### PROVIDED DATA

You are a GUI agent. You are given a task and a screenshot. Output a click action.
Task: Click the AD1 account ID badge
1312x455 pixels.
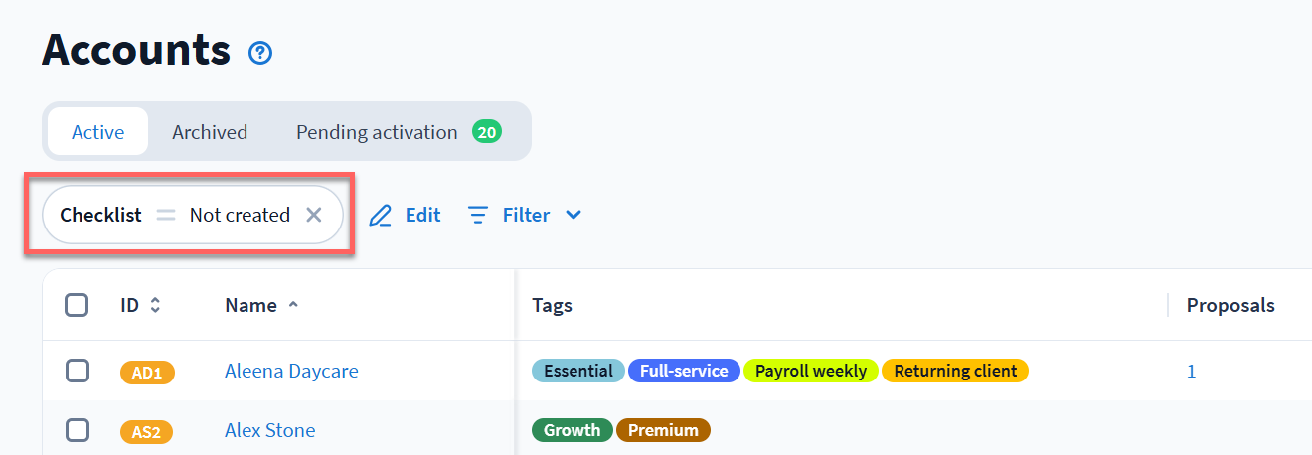(x=147, y=373)
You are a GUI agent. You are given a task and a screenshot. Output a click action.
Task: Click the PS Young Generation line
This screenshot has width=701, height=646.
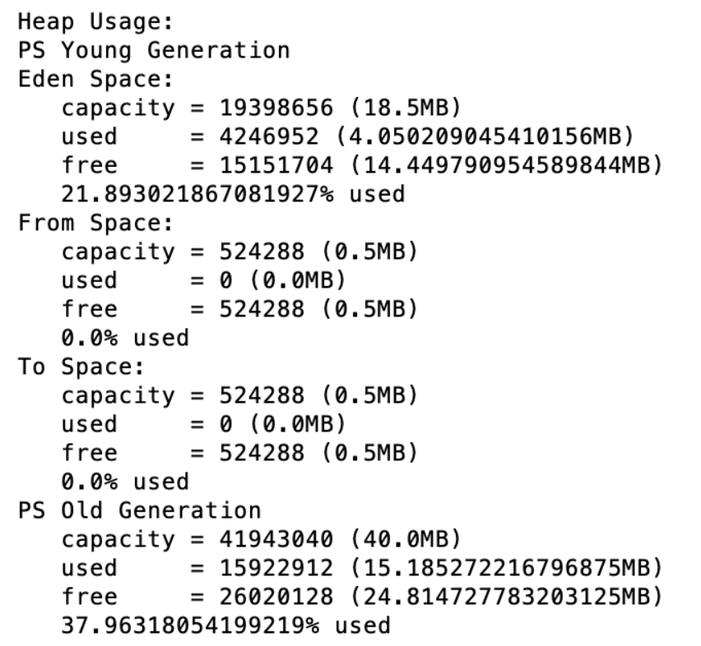coord(154,51)
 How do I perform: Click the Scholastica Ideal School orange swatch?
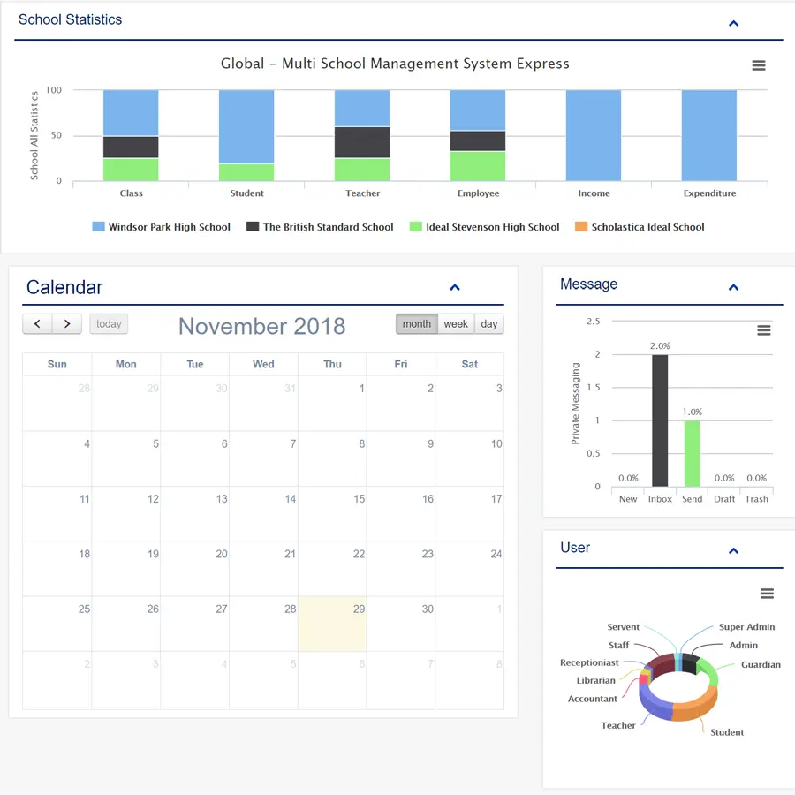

### TASK OBJECTIVE
Reproduce the data in full. Do not carry over any picture.

### ANSWER TO THIS PROBLEM
You are a GUI agent. You are given a task and a screenshot. Output a click action.
Task: Click the AD1 account ID badge
1312x455 pixels.
(x=147, y=373)
You are a GUI agent. You are given a task and a screenshot. Output a click action.
Task: Click the PS Young Generation line
This screenshot has width=701, height=646.
coord(154,51)
 How do I perform: Click the Scholastica Ideal School orange swatch?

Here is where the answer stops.